By Michael Fishbin, Global Hospitality Leader, Ernst & Young L.L.P.

Despite the recent volatility in the global financial markets, this year is shaping up to be another year of guarded optimism for investors in the global hospitality sector.

By Michael Fishbin,
Global Hospitality Leader, Ernst & Young L.L.P.

This year is shaping up to be another year of guarded optimism for investors in the global hospitality sector.

From an equity perspective, a considerable amount of capital allocated to real estate is waiting to be deployed, and companies continue to plan raising capital through various means, including initial public offerings. Assets that are located in prime global gateway cities are getting the most focus and attention from investors, who are seeking such opportunities due to the perceived relative safety, which includes steady demand growth and higher barriers to entry. Even as demand increases and equity capital continues to come in, the availability of debt to fund investments is still unknown. A continuing shortage of readily available debt capital is anticipated as many lenders continue their strategy of “extend and pretend” while waiting for more advantageous opportunities and try to avoid balance sheet issues until there is more clarity in the market. However, there have been signs that banks may have a greater willingness to force sales of leveraged assets where the equity is underwater. In Europe, for example, some high-profile portfolios have been going through such sales processes, and their degree of success will be influential in determining the speed at which equivalent assets come to market.

In the United States, there continues to be a strong preference for assets in core markets by both equity and debt players. Banks, still working through legacy investments, are carefully screening opportunities while life insurance companies, sitting at full capacity, are looking to infuse capital into select, best-in-class properties and sponsors. The market has seen an increase in opportunistic lenders, who are capitalizing on the uncertainty by helping to fill the void left by more traditional lenders. They are seeking higher returns by focusing only on more junior tranches, including mezzanine and preferred-equity positions. Foreign equity investors continue to view the United States as a relatively safe harbor to deploy capital and look toward key gateway cities, where they can enjoy additional return on their investments if the U.S. dollar strengthens. Investors are looking at major flags in these cities, and with profits driven by room demand, there is a renewed focus on operators who are hotel specialists as they are the key to driving the results investors expect and lenders project.

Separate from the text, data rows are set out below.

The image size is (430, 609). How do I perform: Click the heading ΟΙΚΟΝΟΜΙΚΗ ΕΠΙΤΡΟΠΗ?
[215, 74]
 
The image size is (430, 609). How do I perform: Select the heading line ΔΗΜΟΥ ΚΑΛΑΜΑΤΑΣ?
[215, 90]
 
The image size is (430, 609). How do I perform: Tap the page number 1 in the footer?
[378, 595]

In Europe, despite the uncertainty around the unresolved sovereign debt crisis, prime real estate assets in core markets (primarily gateway cities), such as London and Paris, are still looked upon as safe investments. A polarization of the marketplace has occurred as investors with a flight-to-quality mentality focus on core cities in Western and Central Europe and the Nordic countries. In the United Kingdom, the limited availability of debt has affected the volume of transactions in the market, with major U.K. banks still nursing extensive legacy issues and being somewhat reluctant to lend to the hotel sector, aside from low-risk, single asset deals. In Germany, investor interest in hotels remains high; real estate is still seen as a relatively stable asset with regular cash flows. Consequently, the scarcity of debt has had an impact on the development and transaction markets; investors with cash available are at a clear advantage.

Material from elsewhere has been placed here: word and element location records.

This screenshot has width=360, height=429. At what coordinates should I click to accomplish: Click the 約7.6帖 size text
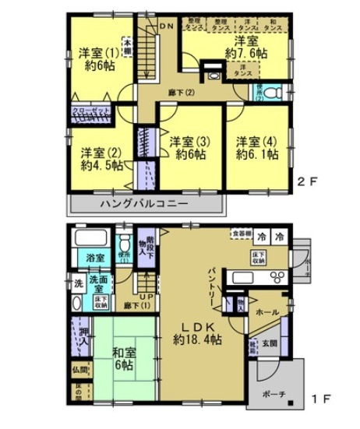click(246, 53)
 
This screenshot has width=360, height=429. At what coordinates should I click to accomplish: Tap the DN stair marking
click(165, 25)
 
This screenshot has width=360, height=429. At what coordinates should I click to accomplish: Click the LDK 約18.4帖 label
click(195, 332)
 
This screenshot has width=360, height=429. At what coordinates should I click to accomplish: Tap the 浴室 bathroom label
click(97, 255)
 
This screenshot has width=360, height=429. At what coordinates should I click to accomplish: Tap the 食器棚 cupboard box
click(240, 233)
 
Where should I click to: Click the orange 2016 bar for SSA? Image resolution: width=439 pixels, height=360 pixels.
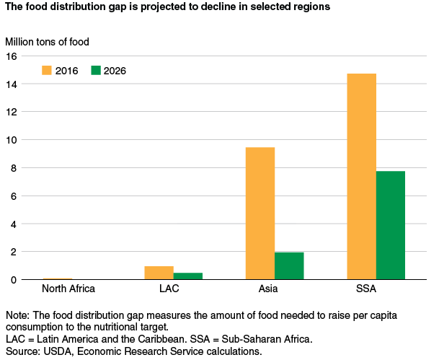[361, 176]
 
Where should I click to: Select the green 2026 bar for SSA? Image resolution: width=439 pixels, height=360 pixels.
[391, 225]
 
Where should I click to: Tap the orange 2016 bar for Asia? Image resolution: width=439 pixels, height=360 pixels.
[260, 213]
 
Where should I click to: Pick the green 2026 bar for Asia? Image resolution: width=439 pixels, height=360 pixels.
[289, 265]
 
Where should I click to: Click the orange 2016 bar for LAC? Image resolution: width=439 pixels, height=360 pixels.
[159, 273]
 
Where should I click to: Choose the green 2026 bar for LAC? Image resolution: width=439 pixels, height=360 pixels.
[188, 276]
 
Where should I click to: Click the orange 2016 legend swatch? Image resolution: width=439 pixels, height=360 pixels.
[48, 71]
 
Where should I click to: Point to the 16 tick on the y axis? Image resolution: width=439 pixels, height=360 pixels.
[12, 56]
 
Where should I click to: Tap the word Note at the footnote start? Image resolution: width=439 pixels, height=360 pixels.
[15, 316]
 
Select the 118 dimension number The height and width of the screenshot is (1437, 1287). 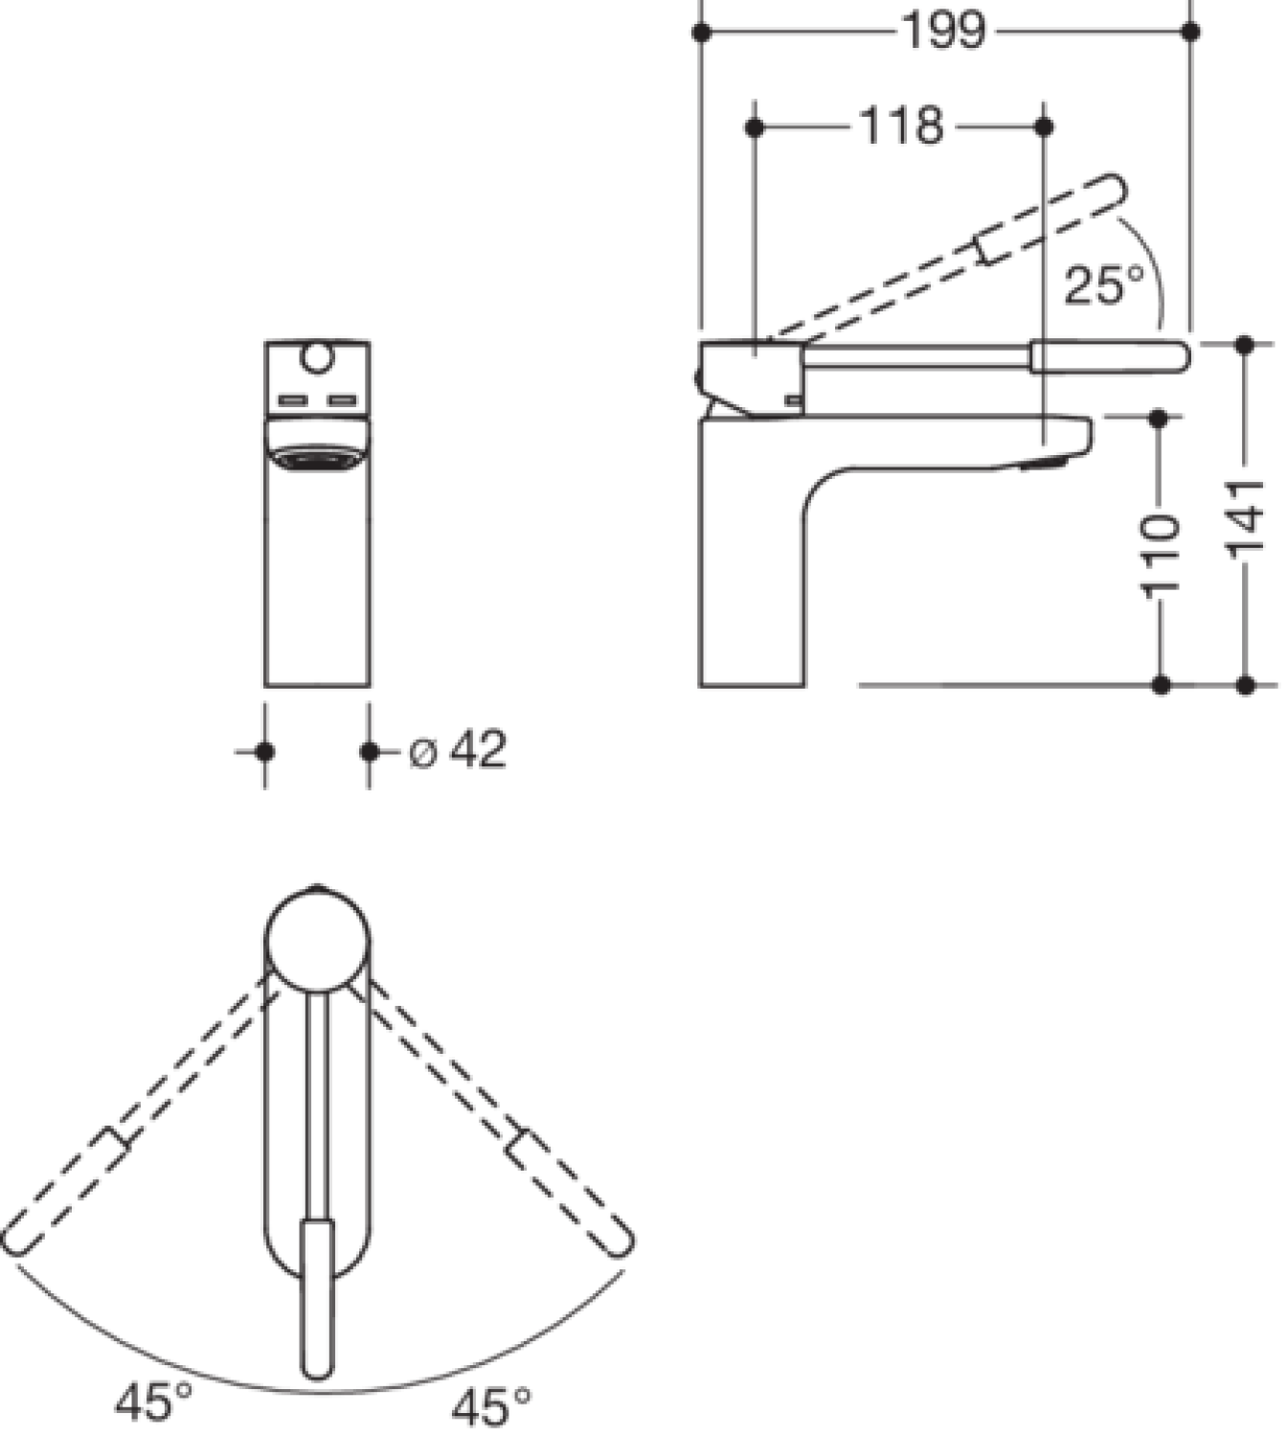pos(901,126)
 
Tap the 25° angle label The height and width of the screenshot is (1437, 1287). pos(1104,285)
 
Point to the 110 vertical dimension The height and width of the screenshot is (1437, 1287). pos(1160,553)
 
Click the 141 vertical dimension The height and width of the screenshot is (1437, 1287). pos(1245,516)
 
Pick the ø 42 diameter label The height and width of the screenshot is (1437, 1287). pos(458,749)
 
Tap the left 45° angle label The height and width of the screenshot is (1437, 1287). pos(153,1402)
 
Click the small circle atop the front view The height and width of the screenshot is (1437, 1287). pos(317,356)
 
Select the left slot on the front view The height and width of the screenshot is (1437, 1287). pos(292,400)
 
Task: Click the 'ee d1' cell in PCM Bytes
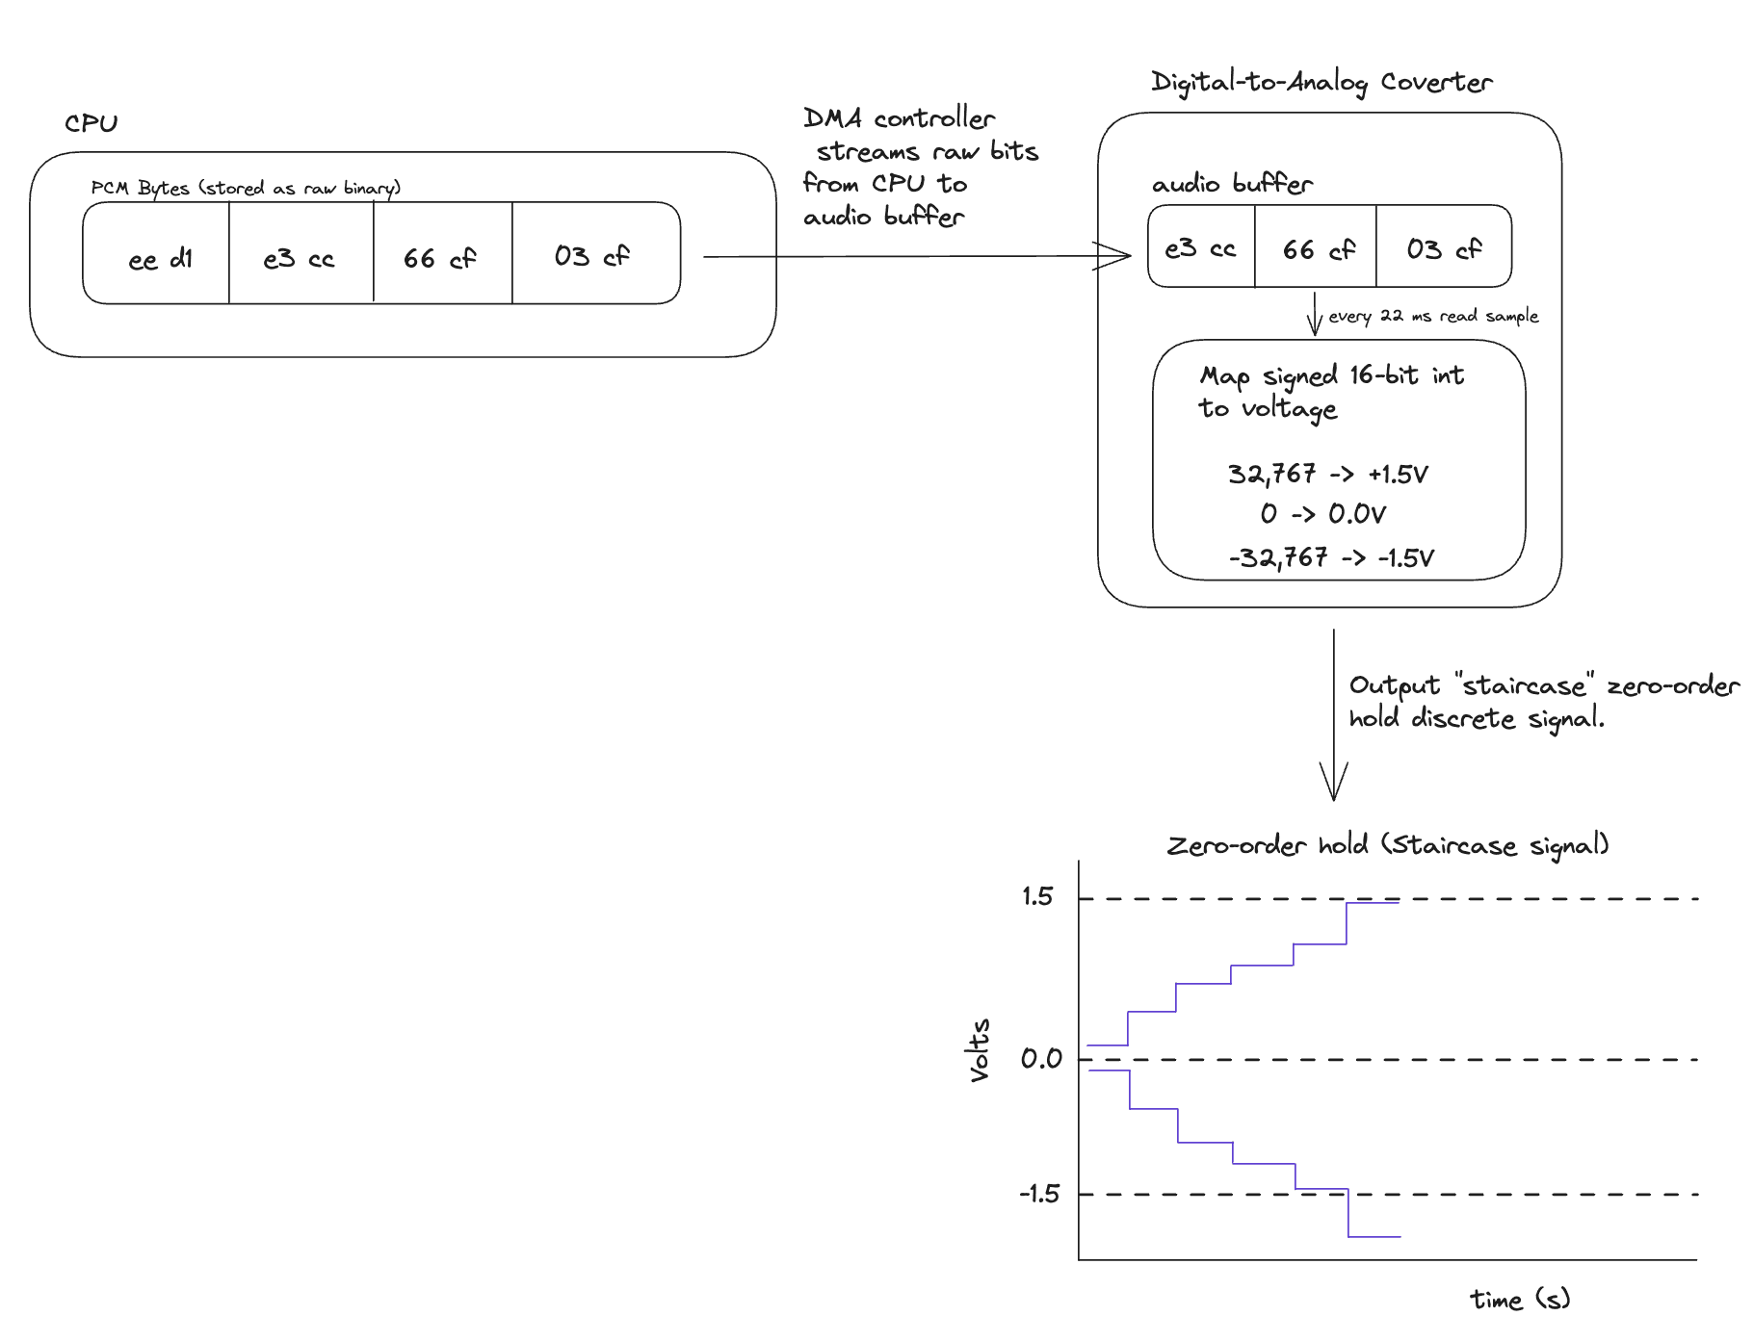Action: coord(159,258)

In Asia, although the real estate market fundamentals and regional economic outlook are positive, investors have become more cautious in light of the geopolitical events that have started to affect sentiment. Return requirements of both equity and debt have widened, and in many markets, investors are required to commit additional equity. China remains a bright spot as both foreign and domestic investors continue to focus on increasing their portfolios in the country. Since China is still a growing and developing market, the country is focusing on the stability and development of its real estate market. As a result, developers had more difficulties in obtaining capital from traditional means in 2011, and some are using alternative sources for financing. Still others are looking for opportunities to form partnerships with foreign investors in order to gain access to capital. Japan also continues to be a focal point as one of the region’s most active countries for investment and transactions.6 Core foreign funds continue to move forward with due diligence, and opportunistic funds are seeking deals because of the significant availability of capital ready to deploy.

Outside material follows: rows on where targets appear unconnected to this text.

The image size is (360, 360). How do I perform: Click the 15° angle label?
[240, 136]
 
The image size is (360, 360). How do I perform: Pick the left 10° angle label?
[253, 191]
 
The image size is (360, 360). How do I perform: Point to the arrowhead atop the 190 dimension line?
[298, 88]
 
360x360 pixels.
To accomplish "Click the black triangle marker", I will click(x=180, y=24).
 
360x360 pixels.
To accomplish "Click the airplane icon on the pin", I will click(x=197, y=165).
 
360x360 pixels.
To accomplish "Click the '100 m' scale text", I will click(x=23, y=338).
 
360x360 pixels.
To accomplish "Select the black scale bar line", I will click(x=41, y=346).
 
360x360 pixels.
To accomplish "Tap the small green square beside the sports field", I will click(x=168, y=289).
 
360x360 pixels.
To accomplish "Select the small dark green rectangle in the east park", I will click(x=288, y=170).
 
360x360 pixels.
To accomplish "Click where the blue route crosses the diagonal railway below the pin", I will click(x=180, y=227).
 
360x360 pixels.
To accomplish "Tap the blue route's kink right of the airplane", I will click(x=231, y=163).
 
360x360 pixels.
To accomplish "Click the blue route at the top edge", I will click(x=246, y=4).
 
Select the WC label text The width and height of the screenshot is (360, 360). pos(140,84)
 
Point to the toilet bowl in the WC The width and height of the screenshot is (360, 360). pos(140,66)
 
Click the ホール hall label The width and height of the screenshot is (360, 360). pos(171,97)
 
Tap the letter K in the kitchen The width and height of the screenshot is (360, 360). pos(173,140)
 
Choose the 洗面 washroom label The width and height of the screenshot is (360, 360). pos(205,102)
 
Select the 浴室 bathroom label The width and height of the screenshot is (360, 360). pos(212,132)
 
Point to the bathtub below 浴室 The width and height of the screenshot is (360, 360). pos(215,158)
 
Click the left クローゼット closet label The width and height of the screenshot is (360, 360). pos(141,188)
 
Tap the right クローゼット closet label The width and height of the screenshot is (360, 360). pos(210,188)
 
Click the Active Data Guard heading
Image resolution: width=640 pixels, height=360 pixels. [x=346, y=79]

Around the globe, despite the recent volatility in the global financial markets, existing real estate investment trusts and IPOs still remain top of mind for many real estate companies as an alternative strategy to fuel growth and as a means by which to access the public equity markets.

Despite the costs and risks associated with operating a publicly traded company, public and going-public real estate companies are using this approach to address capital requirements, reduce debt, take advantage of distressed investment opportunities and capitalize on what is viewed as a prolonged economic and real estate recovery. A public real estate company must consider the common success factors and investment risks of being public, which typically revolve around market, asset, management and balance sheet characteristics.